Ähnlich verhält es sich auch mit der Nähe, die wir erlebt haben. Wenn unsere Bindungsperson wenig präsent und feinfühlig war oder wir mehr allein bewältigen mussten, als wir eigentlich konnten, hat das Spuren hinterlassen. Doch auch hier haben wir das nicht selten als normal abgespeichert. Erschwerend dazu kommt hier, dass ein wenig feinfühliger Umgang mit Kindern über viele Generationen als das richtige Maß in der Erziehung galt, alles, was dem nicht entsprach, hingegen als Verwöhnen. Viele Erwachsene haben dadurch die Haltung „Es hat mir ja auch nicht geschadet“ entwickelt und geben so viel ihres eigenen Erlebens unreflektiert weiter. Spuren solcher negativen Bindungs- und Beziehungserfahrungen nehmen wir, ähnlich wie bei der Autonomie, zwar an uns wahr, bringen sie aber nicht mit unserer gegenwärtigen Realität in den Zusammenhang.

Genauso kann auch der bewusste Wunsch, es anders zu machen, ins Extreme ausschlagen. Eltern können aus dem Wunsch heraus, ihren Kindern genügend Nähe und Sicherheit geben, übersehen, wann sie deren Freiheit einschränken und Entwicklungsschritte hemmen.

Das innere Kind

Wenn wir näher betrachten, was uns in unserer Kindheit geprägt und was sich auch heute in unser Erwachsenenleben als Muster eingebrannt hat, ist oft vom inneren Kind die Rede.

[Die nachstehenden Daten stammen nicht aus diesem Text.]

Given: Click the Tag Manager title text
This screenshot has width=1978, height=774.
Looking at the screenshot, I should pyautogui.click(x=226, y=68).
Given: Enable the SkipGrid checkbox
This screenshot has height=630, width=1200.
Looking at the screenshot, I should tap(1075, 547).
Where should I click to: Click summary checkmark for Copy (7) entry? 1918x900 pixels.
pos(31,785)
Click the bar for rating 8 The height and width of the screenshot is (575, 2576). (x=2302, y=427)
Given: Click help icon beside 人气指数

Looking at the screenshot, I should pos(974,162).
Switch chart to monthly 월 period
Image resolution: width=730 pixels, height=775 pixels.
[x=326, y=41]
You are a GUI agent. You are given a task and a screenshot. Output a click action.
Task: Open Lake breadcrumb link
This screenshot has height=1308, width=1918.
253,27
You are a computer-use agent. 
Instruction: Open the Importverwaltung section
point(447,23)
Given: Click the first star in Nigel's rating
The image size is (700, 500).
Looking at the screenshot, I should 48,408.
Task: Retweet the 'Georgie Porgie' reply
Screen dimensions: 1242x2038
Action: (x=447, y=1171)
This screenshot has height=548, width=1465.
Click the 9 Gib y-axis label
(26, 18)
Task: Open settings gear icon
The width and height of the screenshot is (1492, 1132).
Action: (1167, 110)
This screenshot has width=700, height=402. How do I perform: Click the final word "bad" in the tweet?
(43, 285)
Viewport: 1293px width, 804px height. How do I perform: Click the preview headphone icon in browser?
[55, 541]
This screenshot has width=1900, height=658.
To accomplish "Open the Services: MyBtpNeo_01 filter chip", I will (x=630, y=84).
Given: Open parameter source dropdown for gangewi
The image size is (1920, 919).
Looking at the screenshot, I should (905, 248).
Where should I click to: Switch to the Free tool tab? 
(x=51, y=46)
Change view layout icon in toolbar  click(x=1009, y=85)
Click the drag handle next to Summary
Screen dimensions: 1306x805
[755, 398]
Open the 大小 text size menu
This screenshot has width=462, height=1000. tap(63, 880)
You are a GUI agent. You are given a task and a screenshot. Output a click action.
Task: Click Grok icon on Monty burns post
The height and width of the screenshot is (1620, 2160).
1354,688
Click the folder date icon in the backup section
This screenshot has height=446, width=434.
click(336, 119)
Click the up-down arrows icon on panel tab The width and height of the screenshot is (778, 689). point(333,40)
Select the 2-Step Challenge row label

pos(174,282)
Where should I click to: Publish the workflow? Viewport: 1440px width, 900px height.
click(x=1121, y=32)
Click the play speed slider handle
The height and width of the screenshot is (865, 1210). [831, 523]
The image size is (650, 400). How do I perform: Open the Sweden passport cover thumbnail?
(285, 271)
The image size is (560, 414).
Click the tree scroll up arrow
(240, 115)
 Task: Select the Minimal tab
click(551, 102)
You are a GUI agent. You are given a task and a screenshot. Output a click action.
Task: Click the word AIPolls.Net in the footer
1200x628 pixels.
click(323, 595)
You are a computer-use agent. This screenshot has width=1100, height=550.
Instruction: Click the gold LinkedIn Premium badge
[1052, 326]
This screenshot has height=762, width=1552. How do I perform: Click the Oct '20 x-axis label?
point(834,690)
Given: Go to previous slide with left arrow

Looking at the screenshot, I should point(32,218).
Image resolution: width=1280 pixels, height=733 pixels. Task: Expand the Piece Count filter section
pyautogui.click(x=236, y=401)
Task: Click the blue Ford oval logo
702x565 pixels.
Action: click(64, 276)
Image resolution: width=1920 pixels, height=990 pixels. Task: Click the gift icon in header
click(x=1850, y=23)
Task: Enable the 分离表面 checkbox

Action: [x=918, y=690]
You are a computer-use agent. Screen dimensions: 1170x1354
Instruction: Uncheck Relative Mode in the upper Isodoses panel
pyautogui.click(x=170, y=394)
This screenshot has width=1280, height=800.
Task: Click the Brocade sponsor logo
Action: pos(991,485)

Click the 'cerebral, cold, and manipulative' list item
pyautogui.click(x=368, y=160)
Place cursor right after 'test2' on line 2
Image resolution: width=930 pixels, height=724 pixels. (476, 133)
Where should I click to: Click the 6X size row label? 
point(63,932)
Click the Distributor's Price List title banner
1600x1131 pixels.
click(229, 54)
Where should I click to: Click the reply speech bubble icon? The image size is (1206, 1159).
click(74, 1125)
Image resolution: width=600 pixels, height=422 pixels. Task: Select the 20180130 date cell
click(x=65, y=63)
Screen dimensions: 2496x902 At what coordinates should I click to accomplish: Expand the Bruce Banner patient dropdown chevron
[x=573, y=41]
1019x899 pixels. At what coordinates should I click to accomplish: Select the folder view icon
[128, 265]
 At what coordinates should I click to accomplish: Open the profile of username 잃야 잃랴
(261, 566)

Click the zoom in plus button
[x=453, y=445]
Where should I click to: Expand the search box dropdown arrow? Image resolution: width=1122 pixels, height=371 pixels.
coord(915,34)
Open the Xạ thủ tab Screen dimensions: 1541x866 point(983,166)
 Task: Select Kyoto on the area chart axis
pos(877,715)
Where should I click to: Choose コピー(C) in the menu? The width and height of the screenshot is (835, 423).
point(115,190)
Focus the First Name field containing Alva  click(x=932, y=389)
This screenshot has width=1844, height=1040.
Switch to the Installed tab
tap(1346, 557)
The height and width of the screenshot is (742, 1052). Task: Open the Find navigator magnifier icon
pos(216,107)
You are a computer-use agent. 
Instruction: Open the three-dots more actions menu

Das innere Kind ist der Teil unserer Persönlichkeit, in dem unsere Kindheitsprägungen Einfluss auf unser Wesen haben. Stefanie Stahl erklärt es folgendermaßen: „Das innere Kind ist sozusagen die Summe unserer kindlichen Prägungen – guter wie schlechter, die wir durch unsere Eltern und andere wichtige Bezugspersonen erfahren haben.“3 Die Psychotherapeutin Erika J. Chopich sieht in der Wahrnehmung unseres inneren Kindes eine wichtige Voraussetzung, um als heile und ganze Persönlichkeit zu leben.4 Tatsächlich zeigt sich, dass gerade negative Prägungen aus unserer Kindheit auch im Erwachsenenleben häufig zu Schwierigkeiten führen. Wie wir die Welt heute sehen, hat viel damit zu tun, wie wir selbst als Kind angesehen wurden. Auch unsere Selbstwahrnehmung und unser Selbstwertgefühl werden von den Stimmen aus unserer Kindheit beeinflusst.